Kaybeden takım özellikle de Trabzon tamamen yarışın dışına çıkacaktı. Fenerbahçe ise çok büyük bir avantajı kaybedecekti...Bu kadrosuyla Trabzon’un son 10 maçta aldığı sonuçlar bir mucize ötesiydi.
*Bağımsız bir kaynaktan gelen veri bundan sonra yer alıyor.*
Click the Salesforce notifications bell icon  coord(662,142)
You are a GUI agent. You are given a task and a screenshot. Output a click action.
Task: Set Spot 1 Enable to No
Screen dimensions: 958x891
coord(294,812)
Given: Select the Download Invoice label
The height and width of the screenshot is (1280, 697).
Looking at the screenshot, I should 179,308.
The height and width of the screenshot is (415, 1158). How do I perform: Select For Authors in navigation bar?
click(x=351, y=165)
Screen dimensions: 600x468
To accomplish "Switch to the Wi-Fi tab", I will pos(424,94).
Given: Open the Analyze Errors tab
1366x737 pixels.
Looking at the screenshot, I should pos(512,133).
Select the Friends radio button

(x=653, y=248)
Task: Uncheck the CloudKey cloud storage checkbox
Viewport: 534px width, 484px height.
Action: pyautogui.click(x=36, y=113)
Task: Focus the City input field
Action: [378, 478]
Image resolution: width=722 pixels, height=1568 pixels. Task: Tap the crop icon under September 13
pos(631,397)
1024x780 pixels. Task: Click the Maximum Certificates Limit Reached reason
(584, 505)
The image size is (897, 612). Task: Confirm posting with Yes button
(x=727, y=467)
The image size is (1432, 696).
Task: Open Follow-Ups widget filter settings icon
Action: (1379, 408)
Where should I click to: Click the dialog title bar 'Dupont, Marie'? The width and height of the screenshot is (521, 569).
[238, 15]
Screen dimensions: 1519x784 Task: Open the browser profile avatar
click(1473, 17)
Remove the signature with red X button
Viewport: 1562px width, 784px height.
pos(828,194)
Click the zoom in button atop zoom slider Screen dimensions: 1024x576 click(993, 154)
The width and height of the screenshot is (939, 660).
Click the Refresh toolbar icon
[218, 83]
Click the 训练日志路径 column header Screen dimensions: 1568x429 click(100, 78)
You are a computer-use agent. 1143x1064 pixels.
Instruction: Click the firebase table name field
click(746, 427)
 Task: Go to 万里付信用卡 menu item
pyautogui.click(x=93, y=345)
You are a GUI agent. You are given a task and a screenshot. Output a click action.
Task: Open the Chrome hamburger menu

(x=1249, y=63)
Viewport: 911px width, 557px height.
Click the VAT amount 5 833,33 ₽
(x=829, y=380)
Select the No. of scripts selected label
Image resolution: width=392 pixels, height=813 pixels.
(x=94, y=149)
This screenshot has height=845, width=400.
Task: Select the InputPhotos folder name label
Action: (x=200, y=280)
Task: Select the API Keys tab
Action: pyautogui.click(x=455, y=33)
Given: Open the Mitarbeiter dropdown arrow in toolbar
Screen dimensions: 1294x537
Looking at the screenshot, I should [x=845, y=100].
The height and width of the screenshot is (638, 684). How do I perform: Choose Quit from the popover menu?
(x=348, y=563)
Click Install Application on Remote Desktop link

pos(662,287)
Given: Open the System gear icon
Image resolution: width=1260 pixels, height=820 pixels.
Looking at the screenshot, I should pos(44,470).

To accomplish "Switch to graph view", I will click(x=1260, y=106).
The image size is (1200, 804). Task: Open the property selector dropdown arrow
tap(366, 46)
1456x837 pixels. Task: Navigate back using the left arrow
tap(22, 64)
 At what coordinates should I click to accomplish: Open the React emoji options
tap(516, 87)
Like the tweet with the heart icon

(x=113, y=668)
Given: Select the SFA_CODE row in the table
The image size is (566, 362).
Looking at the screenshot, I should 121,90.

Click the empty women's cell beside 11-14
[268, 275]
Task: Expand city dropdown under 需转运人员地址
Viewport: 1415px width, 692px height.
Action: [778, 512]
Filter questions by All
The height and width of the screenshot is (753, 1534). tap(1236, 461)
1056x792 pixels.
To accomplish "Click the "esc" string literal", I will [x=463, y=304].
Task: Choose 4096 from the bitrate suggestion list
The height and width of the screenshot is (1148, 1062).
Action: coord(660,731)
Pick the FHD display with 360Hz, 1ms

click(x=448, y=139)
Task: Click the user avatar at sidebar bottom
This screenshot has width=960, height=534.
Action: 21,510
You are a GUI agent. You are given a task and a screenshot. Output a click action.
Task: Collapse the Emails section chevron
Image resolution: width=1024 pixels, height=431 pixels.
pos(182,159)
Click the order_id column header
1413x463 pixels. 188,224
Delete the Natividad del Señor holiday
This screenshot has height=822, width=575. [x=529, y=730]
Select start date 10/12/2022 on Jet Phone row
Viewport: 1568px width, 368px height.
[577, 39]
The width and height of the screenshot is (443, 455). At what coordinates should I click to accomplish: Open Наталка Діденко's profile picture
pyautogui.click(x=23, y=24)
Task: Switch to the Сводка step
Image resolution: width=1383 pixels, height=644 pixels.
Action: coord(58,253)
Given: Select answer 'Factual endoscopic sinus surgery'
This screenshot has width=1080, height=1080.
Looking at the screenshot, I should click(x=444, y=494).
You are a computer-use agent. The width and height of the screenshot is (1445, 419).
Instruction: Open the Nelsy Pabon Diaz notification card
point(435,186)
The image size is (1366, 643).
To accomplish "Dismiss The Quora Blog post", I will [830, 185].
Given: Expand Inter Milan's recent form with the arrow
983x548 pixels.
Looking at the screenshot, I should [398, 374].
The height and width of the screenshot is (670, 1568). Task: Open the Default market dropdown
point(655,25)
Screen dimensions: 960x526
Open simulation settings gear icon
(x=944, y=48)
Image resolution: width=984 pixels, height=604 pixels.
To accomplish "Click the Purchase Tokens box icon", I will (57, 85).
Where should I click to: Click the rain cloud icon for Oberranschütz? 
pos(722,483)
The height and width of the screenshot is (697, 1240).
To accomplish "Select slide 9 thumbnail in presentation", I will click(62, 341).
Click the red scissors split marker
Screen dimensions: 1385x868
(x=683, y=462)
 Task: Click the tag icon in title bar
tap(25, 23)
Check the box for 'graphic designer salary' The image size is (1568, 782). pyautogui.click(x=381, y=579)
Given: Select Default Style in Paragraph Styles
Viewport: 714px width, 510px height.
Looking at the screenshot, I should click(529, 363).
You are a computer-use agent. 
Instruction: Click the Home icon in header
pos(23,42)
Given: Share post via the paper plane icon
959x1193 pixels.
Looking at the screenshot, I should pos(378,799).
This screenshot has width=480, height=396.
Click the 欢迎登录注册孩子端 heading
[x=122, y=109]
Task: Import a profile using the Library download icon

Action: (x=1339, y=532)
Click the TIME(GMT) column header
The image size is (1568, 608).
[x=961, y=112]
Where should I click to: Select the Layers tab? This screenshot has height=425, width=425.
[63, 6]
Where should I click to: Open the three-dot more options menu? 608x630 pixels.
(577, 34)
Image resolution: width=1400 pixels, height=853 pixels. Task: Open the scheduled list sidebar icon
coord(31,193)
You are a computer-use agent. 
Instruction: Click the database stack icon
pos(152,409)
Abdullah Avcı başarısıydı. Karşısında biraz güçlü ve kaliteli takım olunca eksikleri daha ön plana çıktı.

1- Maç başlarken görünüm 2 takım için nasıldı?

2- Erol Bulut ve Abdullah Avcı’nın tercihleri nasıldı?

3- Öne çıkan ve fark yaratan ne vardı karşılaşmada?

4- Seyircili bir maç olsaydı bu hangi takım için avantaj olurdu?

5- Forma tercihleri bir fark yaratır mı takımlar üzerinde?

6- Kulübede duruş ve oyuna müdahalede kim daha başarılıydı?

7- ‘Şu oyuncu oynasa fark yaratırdı’ dediğiniz isim var mı?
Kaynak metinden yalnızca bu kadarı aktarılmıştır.